MODES FOR CARRYING OUT THE INVENTION
[0057] Compositions and embodiments of the medicinal oral
preparation for colon delivery of the present invention are
explained below.
[0058] The medicinal oral preparation for colon delivery of the
present invention is obtained by covering the surface of a core
comprising a pharmacologically active component described below
with an inner layer comprising a cationic polymer and by further
covering with an outer layer comprising an anionic polymer, and
satisfies the following conditions.
[0059] The medicinal oral preparation for colon delivery provided
by the present invention is designed so that, when it is subjected
to a disintegration test using a disintegration tester in
accordance with the Japanese Pharmacopoeia, USP, or EP, in which
the preparation is first subjected to a pre-treatment (vertical
movement) in a first solution of pH 1.2 for 2 hours, and
subsequently transferred to a second solution of pH 7.4 and
subjected to a pre-treatment (vertical movement) for 2 hours, both
the average disintegration initiation time and the average
disintegration completion time of the preparation are between 35
min and 130 min from immediately after starting a final vertical
movement in a third solution of pH 6.4, and it is preferably
designed so that they are between 45 min and 127 min in order for
it to reliably disintegrate in the colon.

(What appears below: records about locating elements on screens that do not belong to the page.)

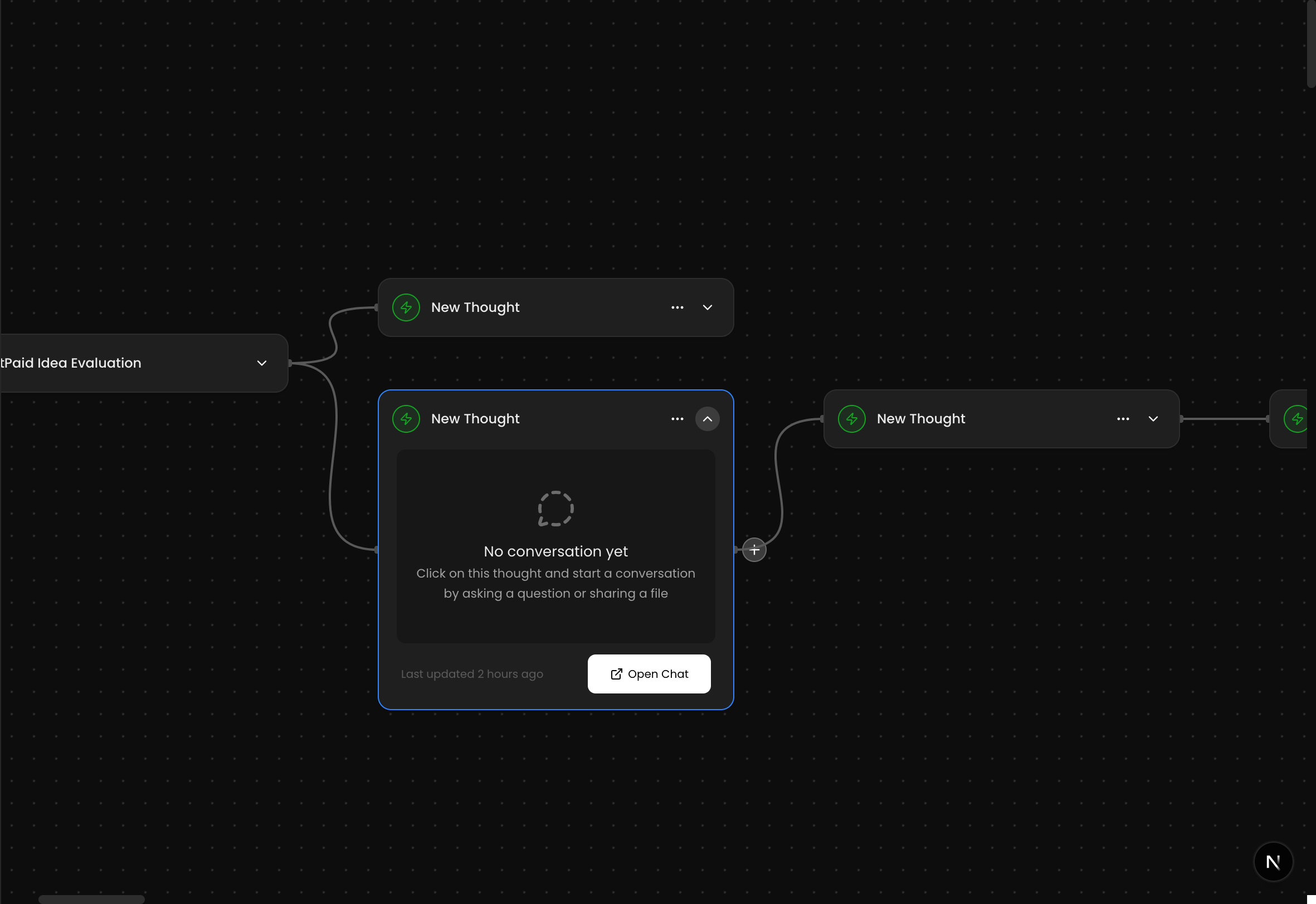Open the more options menu on the right New Thought node
1316x904 pixels.
[1123, 419]
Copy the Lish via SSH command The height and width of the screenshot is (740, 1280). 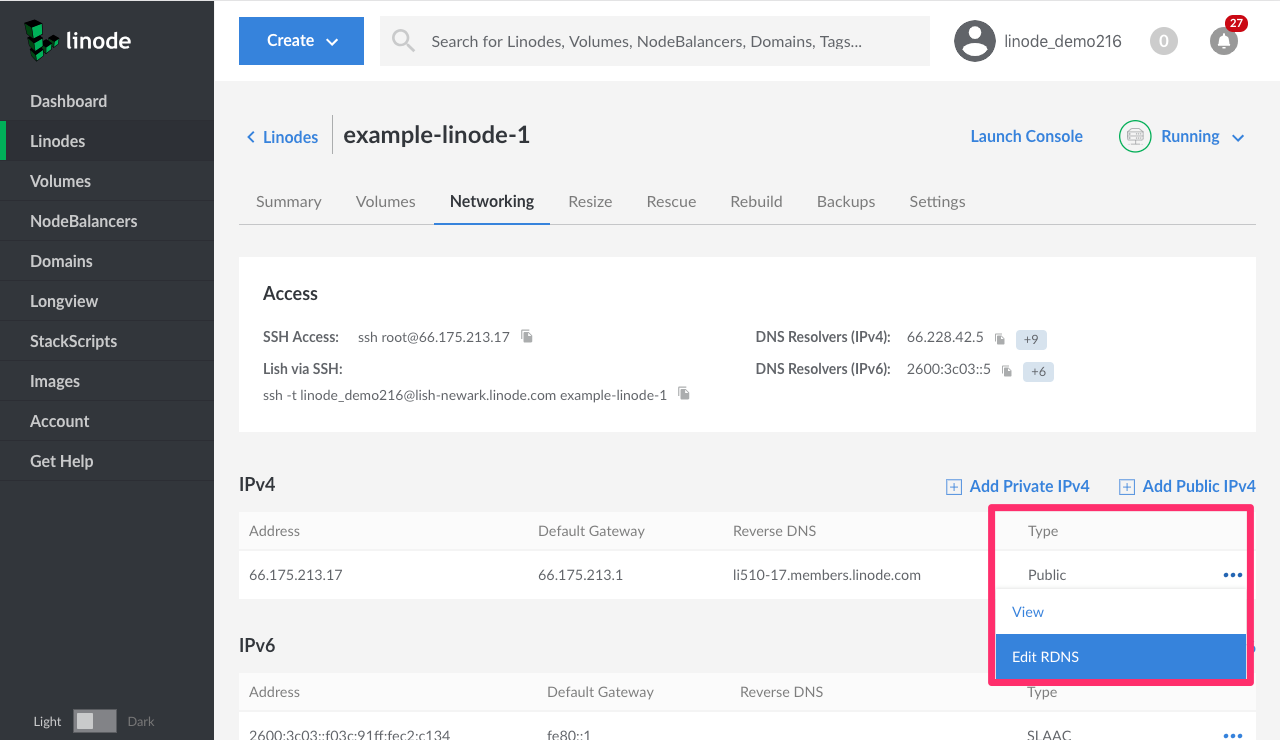(684, 394)
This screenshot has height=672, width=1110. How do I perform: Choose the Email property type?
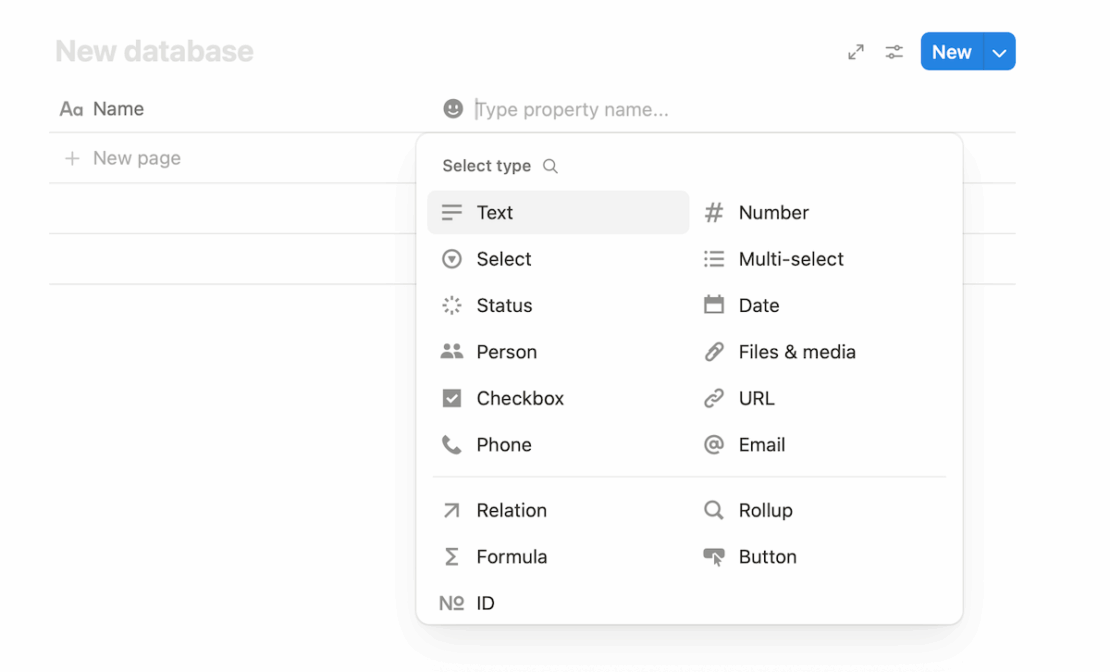point(762,444)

It is more preferable
that the average disintegration initiation time is between 35 min
and 115 min after starting vertical movement in the third solution
and the average disintegration completion time is between 50 min
and 130 min, and it is yet more preferable that the average
disintegration initiation time is between 45 min to 110 min and the
average disintegration completion time is between 60 min and 127
min.
[0060] The vertical movement in the preparation disintegration test
of the present invention employs a disintegration tester in
accordance with the Japanese Pharmacopoeia, United States of
America Pharmacopoeia (USP), and European Pharmacopoeia (EP), and a
disintegration test is carried out in accordance with these
standards. Specifically, the number of times of vertical movement
is 30 strokes/min. The amount of a buffer solution used is adjusted
so that when a tester container is at the lowest position, the
upper face of the tester container coincides with the surface of
the solution. The solution temperature is always maintained at
37.degree. C. while the test is carried out.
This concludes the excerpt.